Почему не растворились мы?
Касс, лихорадочно замахав руками, указал на стенку желудка прямо над нами. Эта часть была круглой и темнее остальных стен, и внизу нее был еще один клапан-сфинктер.
У меня засосало в моем собственном желудке, когда я представил, куда он вел. Потому что, пройдя желудок, остатки пищи превращаются… Ну, в ту нехорошую штуку, о которой в приличном обществе упоминать не стоит.
Мне очень не хотелось закончить свою жизнь в качестве этой штуки.
Элоиза вдруг начала плавать в странной позе – с заведенной за спину левой рукой и поднятыми вверх сведенными вместе пальцами. Я сообразил, что она изображала рыбу со спинным плавником. По всей видимости, акулу.
На секунду я решил, что Элоиза сошла с ума. Пока я не посмотрел на Касса. Тот беззвучно произнес какое-то слово, которое я сначала принял за «Китай». Может, они оба сошли с ума? Видимо, сегодня был День, Когда Уильямсы Сходят с Ума. Но когда я подплыл к нему ближе, я понял, что он говорит не «Китай».
А «Иона».
Как Иона и кит. Как тот пророк, которого то ли проглотило, то ли не проглотило какое-то чудовище, которое могло быть, а могло и не быть китом, но могло быть и акулой. А акулы очень крутые существа, потому что являются представителями одного из немногих видов, сохранившихся с доисторических времен. Ученые обожают их за их странности.
Я попытался припомнить, в чем именно заключались эти странности. Элоиза нам рассказывала.
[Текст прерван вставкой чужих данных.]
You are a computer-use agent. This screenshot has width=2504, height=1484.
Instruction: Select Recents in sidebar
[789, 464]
Желудки акулы работают как хранилища. Все, что попало внутрь, может оставаться там практически вечно. Они могут выбирать, что переварить, – и процесс переваривания происходит во втором желудке.
Хранилище.
Вот где мы были. Что бы ни произошло со стариком Ионой, мы находились в утробе какого-то доисторического чудовища. И что-то мне подсказывало – мы обладали куда большей питательной ценностью, чем телевизор. Что, вполне вероятно, предполагало Путешествие во Второй Желудок. Где мы и найдем нашу кислотную ванну.
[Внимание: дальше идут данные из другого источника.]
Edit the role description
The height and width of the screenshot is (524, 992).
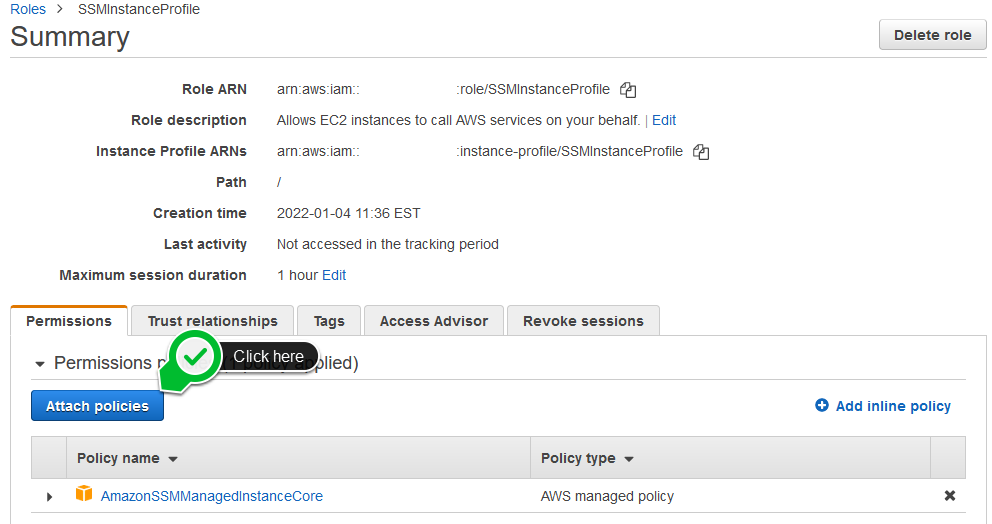pos(664,120)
На этот раз Касс подставил к подбородку кулаки и распрямил пальцы. Одновременно с этим он открыл рот и высунул язык. До меня не сразу дошло, что он изображает рвоту.
Отлично.
Я красноречиво помотал головой: «Нет!» Маска, полная рвоты, нам сейчас ничем бы не помогла. Но он продолжал повторять свою пантомиму, прибавив к ней новое движение – показывал пальцем наверх.
Рвота. Чудовище.
Пока я отчаянно соображал, что он имел в виду, мимо него, все еще изображая акулу, проплыла Элоиза.
Рвота. Акула.
Что ж, если нам предстояло раствориться во втором желудке, почему бы напоследок не поиграть в шарады в дружеском кругу? Я страшно потел, меня разрывало между желанием расхохотаться до потери сознания и зарыдать как младенец. Но Марко поплыл к телевизору. В нынешнем моем состоянии я бы не удивился, если бы ему удалось настроить показ старой «Улицы Сезам».
Рвота. Акула. «Улица Сезам».
О.
Бесполезно колышущая масса на месте моих мозгов наконец включилась в работу. Здесь была какая-то связь, я точно это знал. Я попытался припомнить, что еще говорила Элоиза тогда, в Доме Вендерса.
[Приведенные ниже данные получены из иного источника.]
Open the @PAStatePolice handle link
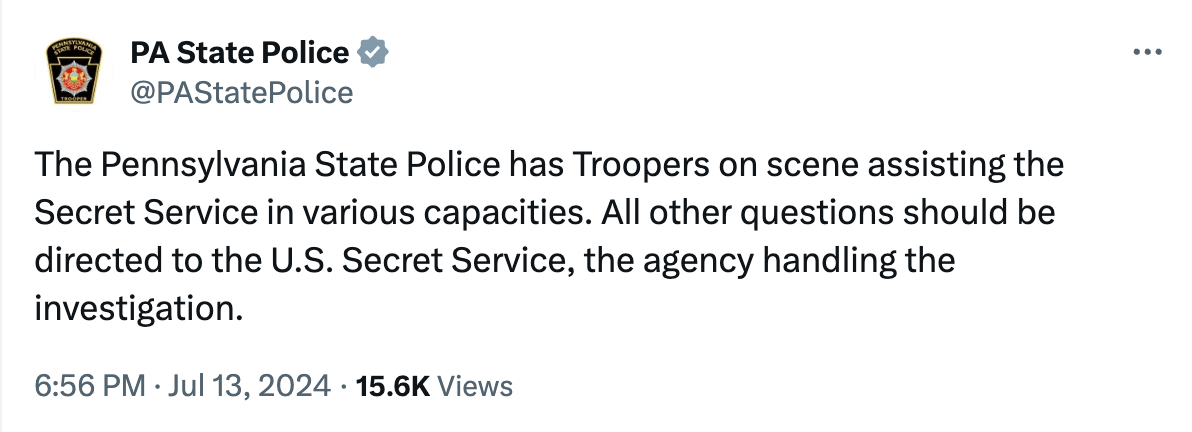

Что там было про то, что попадает в желудок? Если оно начинает раздражать акулу, она это просто… буэ-э-э! Выплевывает прямо изо рта. Ее желудок работает по типу гигантской резиновой рогатки. Круче ничего не бывает.
Я посмотрел на Элоизу. Она поймала мой взгляд и улыбнулась.
У нас получится. Я знал. У меня была идея, но на сто процентов безумная. Что еще никогда нас не останавливало.
Я еще раз взглянул на часы – 3:19. Конец. Я помолился, чтобы Фарук предусмотрела для нас немного воздуха про запас.